=== Problem ===
Answer these questions using the travel account about getting from Panama to Colombia.
1. What woke the writer at 7.30 am?
2. What is the stretch of jungle separating Panama and Colombia called?
3. Which route to Colombia did the writer take on the last trip across Latin America?
==== Article ====
I slept erratically last night. This hotel room is like something out of a William S Burroughs book. I was woken up at 7.30 am by an insanely loud rubbish collection vehicle. Not even the V8 engine of the AC unit in my room could drown out this Earth shattering noise from outside.

After transferring all my things from Hotel Caracas to Luna’s Castle, I took a taxi to Albrook Airport to sort out my onward travel to Colombia. Although Panama borders Colombia, neither countries are connected by road. The PanAmerican higher abruptly ceases at some point between Panama City and the border. All that separates these two countries is an impenetrable stretch of jungle called The Darien Gap. Some courageous souls have successfully navigated it yet the risks far outweigh the rewards and for the handful of travellers who crossed it successfully many more have perished. There are at least three feasible ways to get to Colombia from Panama. One is to fly from Panama City to any major Colombian city. The second is to take a 4/5 day boat trip via the San Blas islands and the third option is to take a small domestic plane from Panama City to a small isolated Panamanian village called Puerto Obaldía on the Panama/Colombia border from where it is possible to catch a motorboat to the Colombian village of Carpuganá. From there you take another motorboat towards the city of Turbo which has land connections to other parts of Colombia. I embarked on the third option on my last trip across Latin America.
==== Data shown ====
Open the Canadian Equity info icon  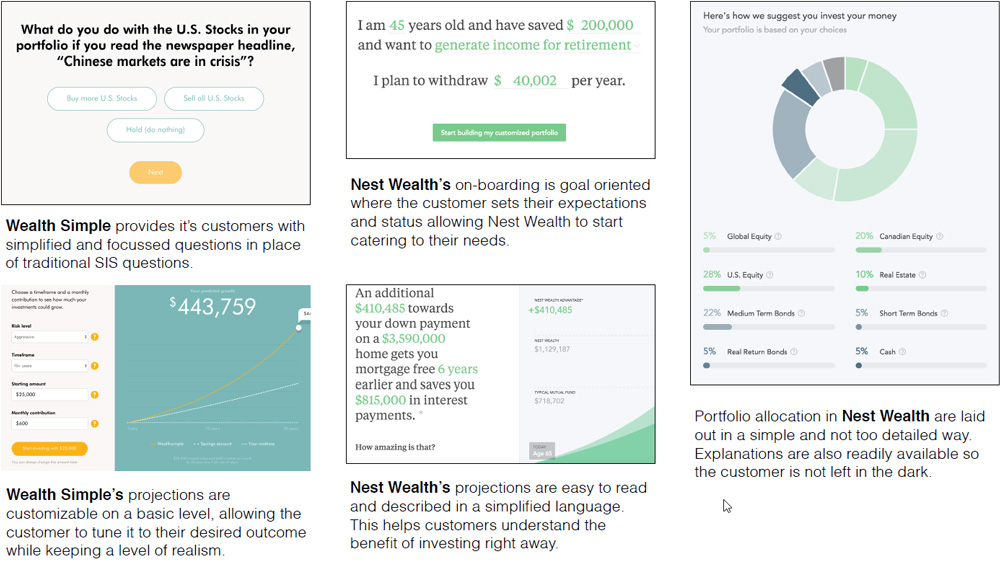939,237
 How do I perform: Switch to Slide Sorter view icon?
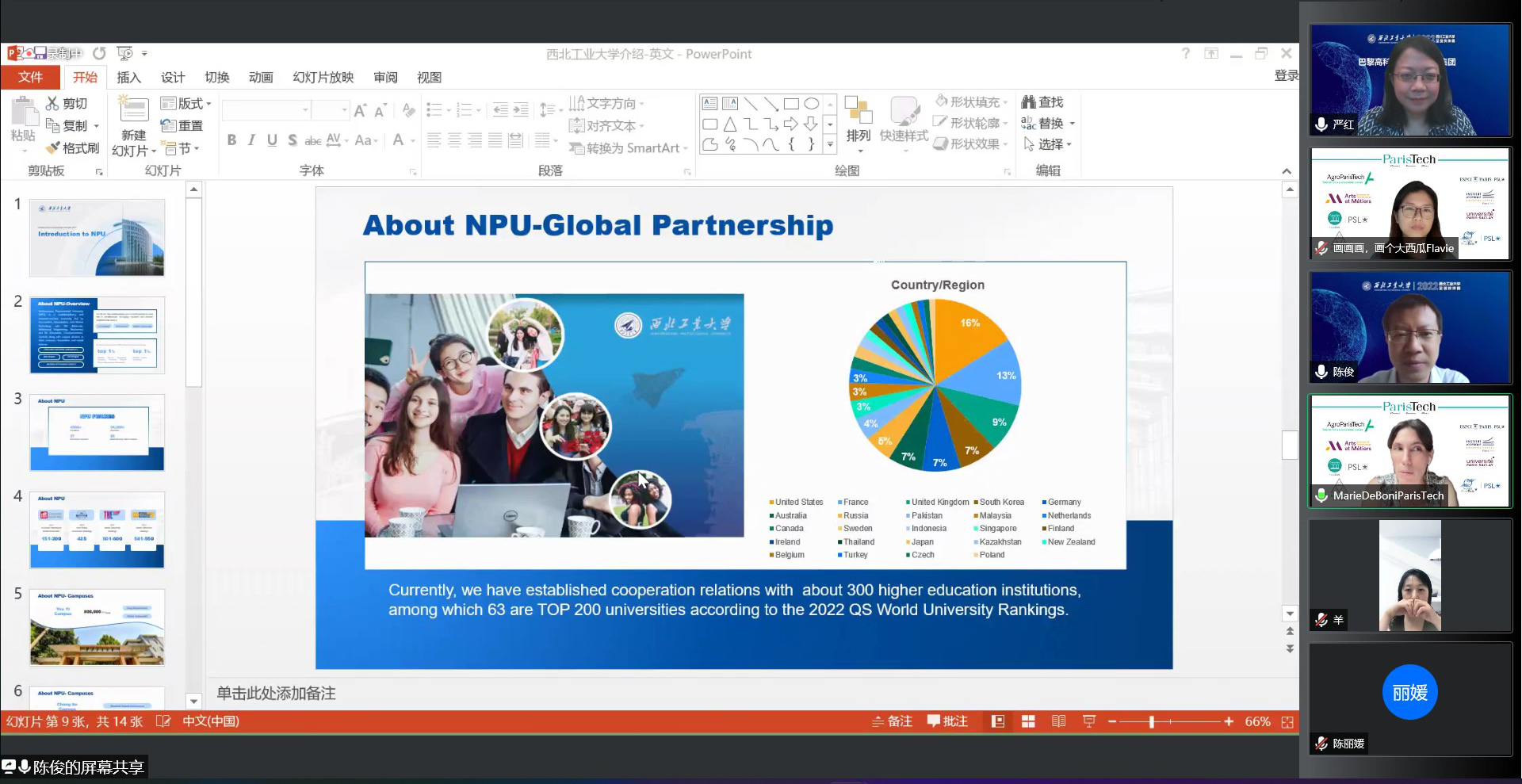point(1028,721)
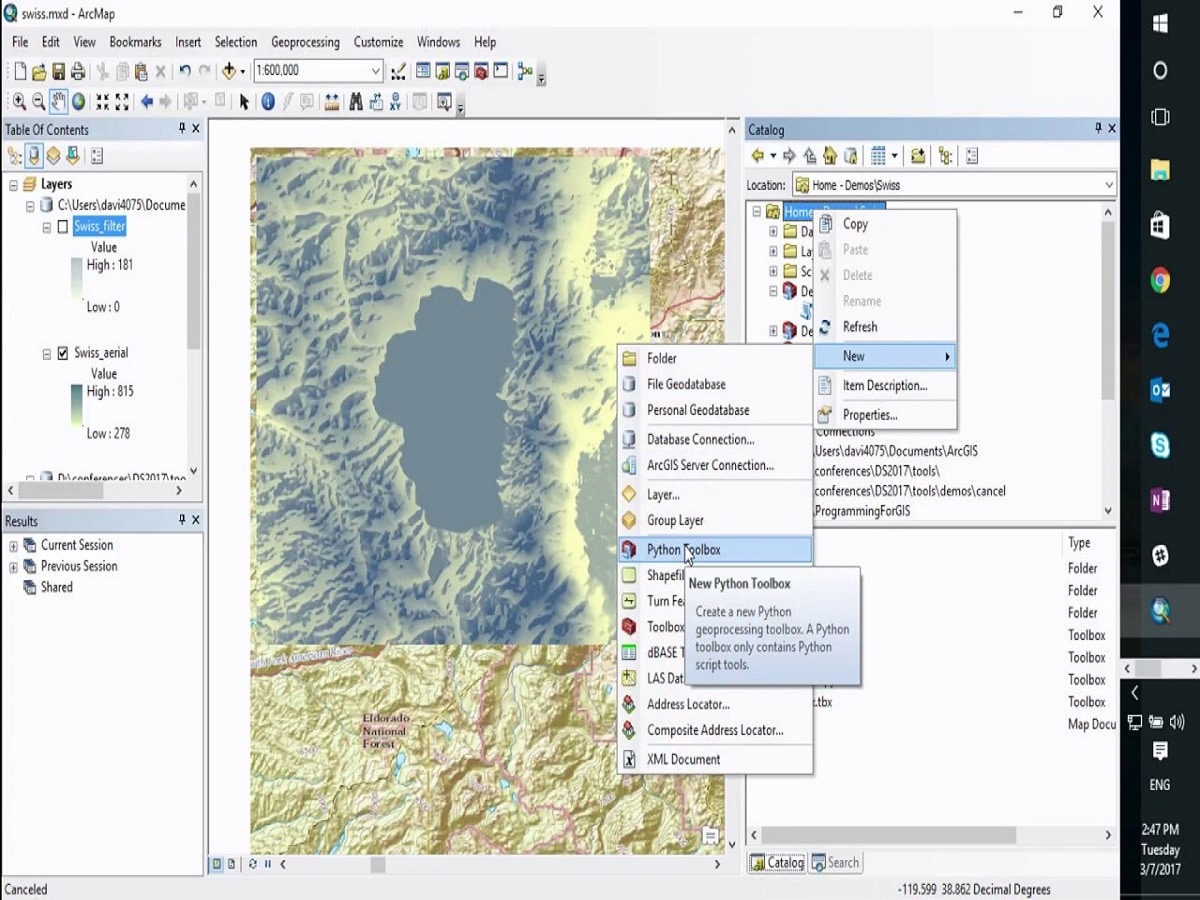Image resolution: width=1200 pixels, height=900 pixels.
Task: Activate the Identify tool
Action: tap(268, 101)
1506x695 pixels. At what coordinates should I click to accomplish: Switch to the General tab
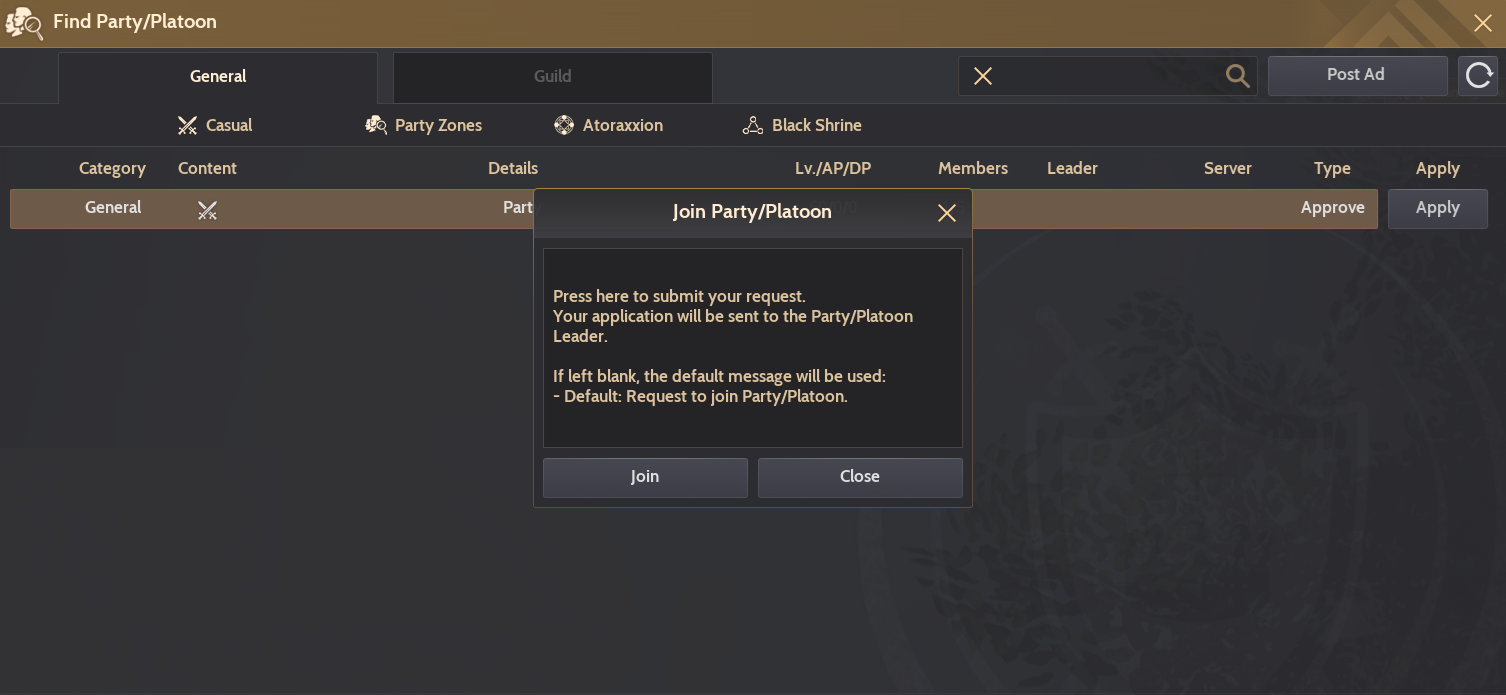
====
=== Written solution ===
1. An insanely loud rubbish collection vehicle.
2. The Darien Gap.
3. The third option: a small domestic plane from Panama City to Puerto Obaldía, a motorboat from there to Carpuganá, and another motorboat toward Turbo.